In the Pause Between the Ringing.

Oleomingus’ latest title, The Indifferent Wonder of Edible Places, follows the work of a municipal building eater who consumes a tower, brick by brick. “You eat a set of buildings, and then you try and figure out the stories that were buried there on the computer,” explained Jani. “We wanted to talk about the consequence of deleting spaces entirely,” he continued, describing the plight of a 500-year-old mosque—the Barbri Masjid in Ayodhya—that was violently demolished by right-wing Hindu nationalists in 1992. Just last year, a court ruled that the land that once housed the mosque would go to the people who destroyed it. Edible Places is a response to “the grief of having to consume and efface built history and lived history” on the fringes of society—a universal sorrow shared by all countries familiar with both quiet gentrification and violent destruction.

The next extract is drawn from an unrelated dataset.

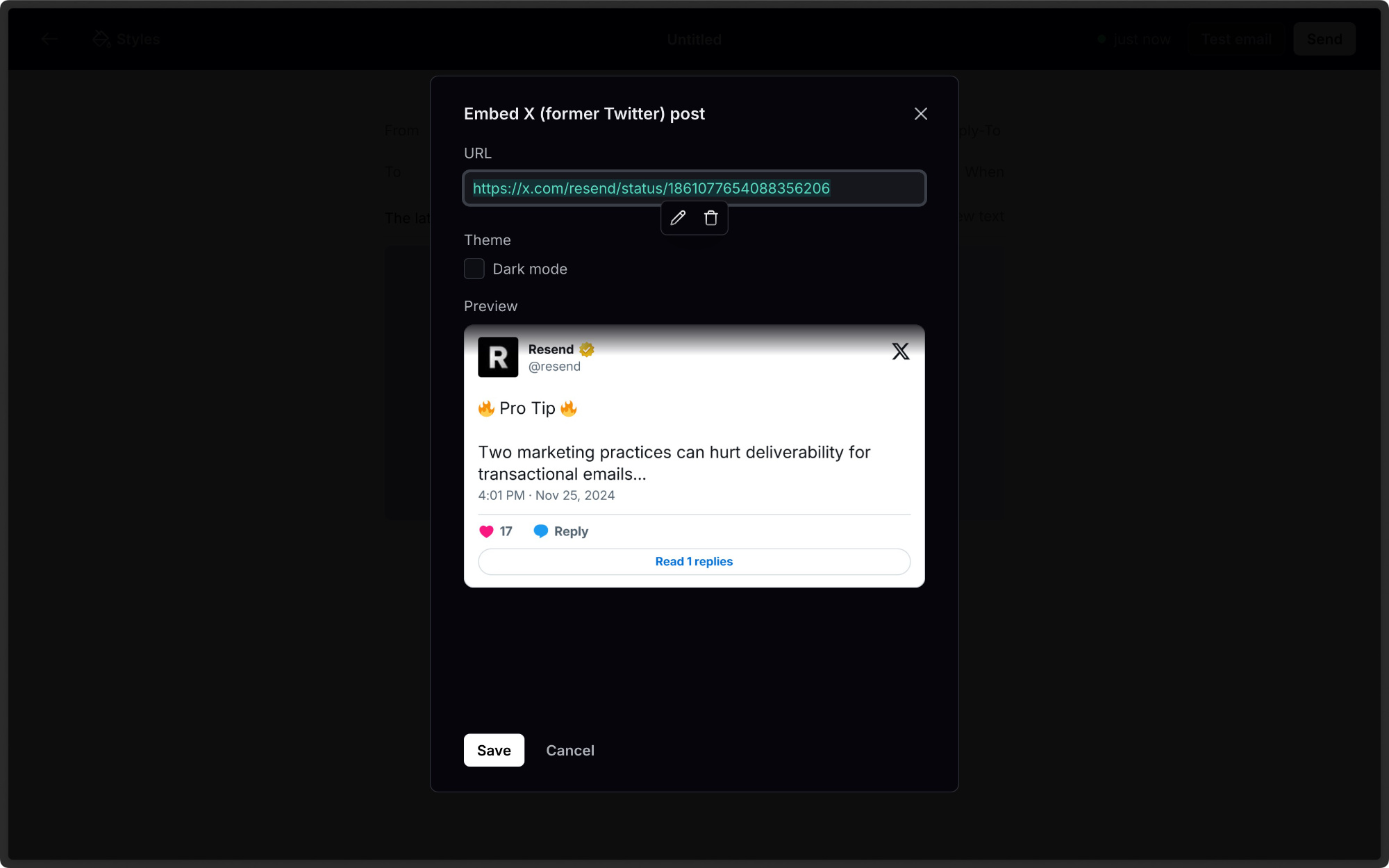1389x868 pixels.
Task: Open the Read 1 replies link
Action: (694, 561)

Most of Jani’s writing revolves around a dense fictional mythology that he created specifically for Oleomingus’ games. “Part of it came from fear,” he says, after realising that creating games allowed him unprecedented authorial power over marginalised stories, some of which have flown under the radar of mainstream Indian history. “I found it was very easy to slip into appropriating other people’s languages, cultures, histories, and narratives, something that I didn’t want to do.” As a result, Jani came up with Mir UmarHassan, a fictional Gujarati poet who gently reshapes and blurs the historical source material from which Jani draws life. 

Most of Oleomingus’ games are part of the studio’s enigmatic Somewhere project—a sprawling meta-narrative that uses what Jani describes as “concentric fiction”— a visual anthology of the circular, looping ways in which history is written. “A lot of … history is colonial history, it’s written by the coloniser, and it is read through a nationalist lens by rejecting the coloniser and replacing them with a neo-colonial nationalist interlocutor,” Jani said. “If we were to write our histories as interactive fiction, and make them playful…but also in the process remove authorship from the histories so they are not bound by veracity or authority, they would become more mythlike and more ridiculous.” 

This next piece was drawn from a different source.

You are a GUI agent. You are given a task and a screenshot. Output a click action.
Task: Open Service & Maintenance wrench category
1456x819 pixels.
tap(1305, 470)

Right now, the pair is hard at work on their biggest project to date: Under a Porcelain Sun, a two-hour game that they’ve been putting off in order to participate in exhibitions around the world (including a commission, In the Pause Between the Ringing, for the V&A in London). Jani hopes to release Under a Porcelain Sun—the first Somewhere game to feature a more conventional choose-your-own-adventure style structure—in August. “We’re playing around with a lot of distorted movements across architectural spaces…walking into books and walking out of books, walking into paintings and into matchboxes…a degree of surrealism that we’ve been wary of entering into up until now,” he said. 

One day, perhaps there will be an actual Somewhere game, but for now, it’s an open-ended journey. Just one constant remains: the stalwart presence of Mir UmarHassan, arguably the heart of Somewhere’s lifelike mythology. “The idea of searching for meaning through tremendous volumes of history, searching for identity…completion, or a boundary to call your own, are ideas we’re very fascinated by with these games,” Jani explained. “The search for Kayamgadh, the mythical city that is the heart of Somewhere, is a process where we try to examine the idea of faith, to have faith in a city that does not exist, or that might exist, but not yet exist…and what it does to the people who imbibe such faith.” Within the Somewhere world, Mir UmarHassan is the closest thing we have to Virgil—a needle guiding the thread of story—that just might change the way we understand history.